At BenefitMall, a Dallas company that offers its payroll clients an innovative 401(k) solution, they believe it is important for both employers and employees to fully understand all the ins and outs of any retirement plan before embracing it. Your company may have a plan in place, but do not expect workers to participate without answers to their questions.
To get your company started, here is a list of the most common 401(k) questions you can expect from your employees in the coming months:
What will my contributions be?
How much individual employees contribute to their 401(k) plans is really up to them. Your plan likely has a minimum target, say 10% to 15% of gross earnings, but employees will have an opportunity to contribute more. Your plan may even allow them to contribute less. Here’s the point: answering this question means redirecting employees to the language in the plan itself. It spells out both employee and employer contributions.
How much does the employer contribute?
Nearly every 401(k) plan involves some sort of employer contribution. Some employers fully match employee contributions dollar for dollar. Others choose to only match a certain percentage. Whatever your company has decided on is what applies to your employees. That may be different from other plans offered to their spouses or partners.

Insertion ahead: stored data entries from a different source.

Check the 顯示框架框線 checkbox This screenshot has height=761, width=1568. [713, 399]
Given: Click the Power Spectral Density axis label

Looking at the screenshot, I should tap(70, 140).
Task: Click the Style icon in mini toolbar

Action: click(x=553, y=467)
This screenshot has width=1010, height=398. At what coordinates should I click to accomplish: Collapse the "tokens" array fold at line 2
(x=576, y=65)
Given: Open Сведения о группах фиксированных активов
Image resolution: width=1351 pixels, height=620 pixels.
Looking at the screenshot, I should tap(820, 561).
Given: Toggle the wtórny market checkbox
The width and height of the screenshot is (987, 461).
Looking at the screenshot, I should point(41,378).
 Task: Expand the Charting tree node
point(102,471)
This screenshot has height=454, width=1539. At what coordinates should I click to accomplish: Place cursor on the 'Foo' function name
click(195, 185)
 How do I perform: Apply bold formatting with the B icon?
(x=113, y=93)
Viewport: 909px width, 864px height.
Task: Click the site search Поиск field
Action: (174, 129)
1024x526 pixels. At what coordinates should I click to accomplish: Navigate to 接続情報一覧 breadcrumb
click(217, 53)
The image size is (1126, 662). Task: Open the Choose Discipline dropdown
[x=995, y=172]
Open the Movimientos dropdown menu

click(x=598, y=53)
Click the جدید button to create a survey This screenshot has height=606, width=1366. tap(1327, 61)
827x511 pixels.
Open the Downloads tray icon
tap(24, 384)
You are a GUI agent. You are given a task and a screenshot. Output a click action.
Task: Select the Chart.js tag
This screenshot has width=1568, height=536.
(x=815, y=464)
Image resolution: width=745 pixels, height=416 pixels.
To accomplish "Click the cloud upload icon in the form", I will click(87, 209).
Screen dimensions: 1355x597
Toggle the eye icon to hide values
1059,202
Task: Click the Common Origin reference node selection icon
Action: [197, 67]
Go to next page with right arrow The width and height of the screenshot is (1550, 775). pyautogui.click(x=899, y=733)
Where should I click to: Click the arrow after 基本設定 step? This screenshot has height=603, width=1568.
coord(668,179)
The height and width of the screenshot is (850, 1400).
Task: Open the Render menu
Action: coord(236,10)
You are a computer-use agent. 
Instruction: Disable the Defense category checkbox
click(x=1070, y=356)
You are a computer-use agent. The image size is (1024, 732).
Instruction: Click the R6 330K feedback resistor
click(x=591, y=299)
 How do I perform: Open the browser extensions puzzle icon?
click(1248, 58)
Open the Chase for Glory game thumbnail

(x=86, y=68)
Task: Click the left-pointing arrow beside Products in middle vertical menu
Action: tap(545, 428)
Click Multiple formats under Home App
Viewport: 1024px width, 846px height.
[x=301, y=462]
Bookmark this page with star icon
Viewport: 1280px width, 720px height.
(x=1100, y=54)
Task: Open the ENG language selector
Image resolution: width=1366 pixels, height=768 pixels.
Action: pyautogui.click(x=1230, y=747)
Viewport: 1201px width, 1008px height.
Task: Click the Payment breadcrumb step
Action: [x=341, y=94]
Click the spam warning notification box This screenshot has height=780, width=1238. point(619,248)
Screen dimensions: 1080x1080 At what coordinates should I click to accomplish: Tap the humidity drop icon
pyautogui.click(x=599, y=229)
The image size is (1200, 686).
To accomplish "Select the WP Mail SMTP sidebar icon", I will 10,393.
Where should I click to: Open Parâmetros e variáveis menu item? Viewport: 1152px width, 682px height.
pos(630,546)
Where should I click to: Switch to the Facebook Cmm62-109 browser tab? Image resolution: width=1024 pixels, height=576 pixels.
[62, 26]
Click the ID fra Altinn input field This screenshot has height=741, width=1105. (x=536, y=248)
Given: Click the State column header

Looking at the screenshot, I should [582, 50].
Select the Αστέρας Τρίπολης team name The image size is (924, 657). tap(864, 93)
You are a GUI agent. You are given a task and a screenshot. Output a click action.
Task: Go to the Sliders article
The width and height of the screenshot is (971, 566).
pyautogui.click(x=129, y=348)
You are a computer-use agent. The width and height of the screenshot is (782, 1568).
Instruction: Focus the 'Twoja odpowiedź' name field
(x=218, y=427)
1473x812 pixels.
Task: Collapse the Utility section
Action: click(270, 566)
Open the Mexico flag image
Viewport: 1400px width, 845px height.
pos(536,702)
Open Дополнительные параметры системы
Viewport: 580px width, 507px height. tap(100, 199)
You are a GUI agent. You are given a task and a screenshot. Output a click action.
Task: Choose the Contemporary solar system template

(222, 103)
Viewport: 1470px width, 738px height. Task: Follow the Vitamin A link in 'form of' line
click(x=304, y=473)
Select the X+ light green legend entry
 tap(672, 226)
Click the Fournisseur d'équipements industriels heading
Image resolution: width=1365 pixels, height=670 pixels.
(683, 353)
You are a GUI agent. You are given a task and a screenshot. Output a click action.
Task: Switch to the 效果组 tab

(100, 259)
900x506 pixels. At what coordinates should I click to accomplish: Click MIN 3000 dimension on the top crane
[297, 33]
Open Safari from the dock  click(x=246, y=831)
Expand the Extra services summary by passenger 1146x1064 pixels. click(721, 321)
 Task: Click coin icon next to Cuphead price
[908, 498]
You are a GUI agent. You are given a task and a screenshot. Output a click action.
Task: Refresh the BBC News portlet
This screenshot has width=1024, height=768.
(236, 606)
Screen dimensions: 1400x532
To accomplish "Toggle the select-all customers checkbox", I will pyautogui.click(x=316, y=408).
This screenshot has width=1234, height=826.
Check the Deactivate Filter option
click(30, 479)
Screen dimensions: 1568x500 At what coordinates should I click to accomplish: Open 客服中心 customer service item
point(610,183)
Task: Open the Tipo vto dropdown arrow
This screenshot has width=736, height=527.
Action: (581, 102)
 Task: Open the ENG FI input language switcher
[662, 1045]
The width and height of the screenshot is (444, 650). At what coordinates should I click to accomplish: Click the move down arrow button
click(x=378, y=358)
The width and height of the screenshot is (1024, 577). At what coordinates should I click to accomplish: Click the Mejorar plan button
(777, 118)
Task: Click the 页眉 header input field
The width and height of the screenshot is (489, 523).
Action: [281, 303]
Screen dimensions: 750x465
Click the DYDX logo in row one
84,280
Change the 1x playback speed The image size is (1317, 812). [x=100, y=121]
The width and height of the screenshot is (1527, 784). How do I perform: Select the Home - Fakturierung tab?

Will plan contributions reduce my taxes?
One of the benefits of saving in a 401(k) is that the money contributed is pretax income. In other words, the amount of money put into the plan is not subject to income tax in the year it is earned. This is good in the short term, but there are implications for the long-term that many people don’t know. Money withdrawn from the plan at retirement is subject to income tax. That means that the government is taxing not only what was contributed, but also what was earned by the plan itself.
What does it mean to be vested?
Vesting is something that confuses a lot of people. Here’s how it works: every penny an employee contributes to his or her 401(k) plan will be returned when the plan is liquidated. That’s not necessarily true of employer contributions. Vesting is essentially the formula that determines how much of the employer contributions become employee property at any given point in time. If an employee is 50% vested, he or she will receive 50% of the employer’s contributions should he/she liquidate at that time.
The idea behind vesting is to encourage employees to stay in a plan for as long as possible. If an employee can hold out until he or she is 100% vested, he/she would receive more money in his/her plan than if he/she bailed at 50%.
Would an IRA be a better deal?
Comparing a 401(k) plan to an IRA is a legitimate exercise a lot of people undertake. Both kinds of plans have their benefits. As to whether an IRA would be better for your employees, only they can answer that after consulting with a financial advisor. There are some cases where an IRA would be better.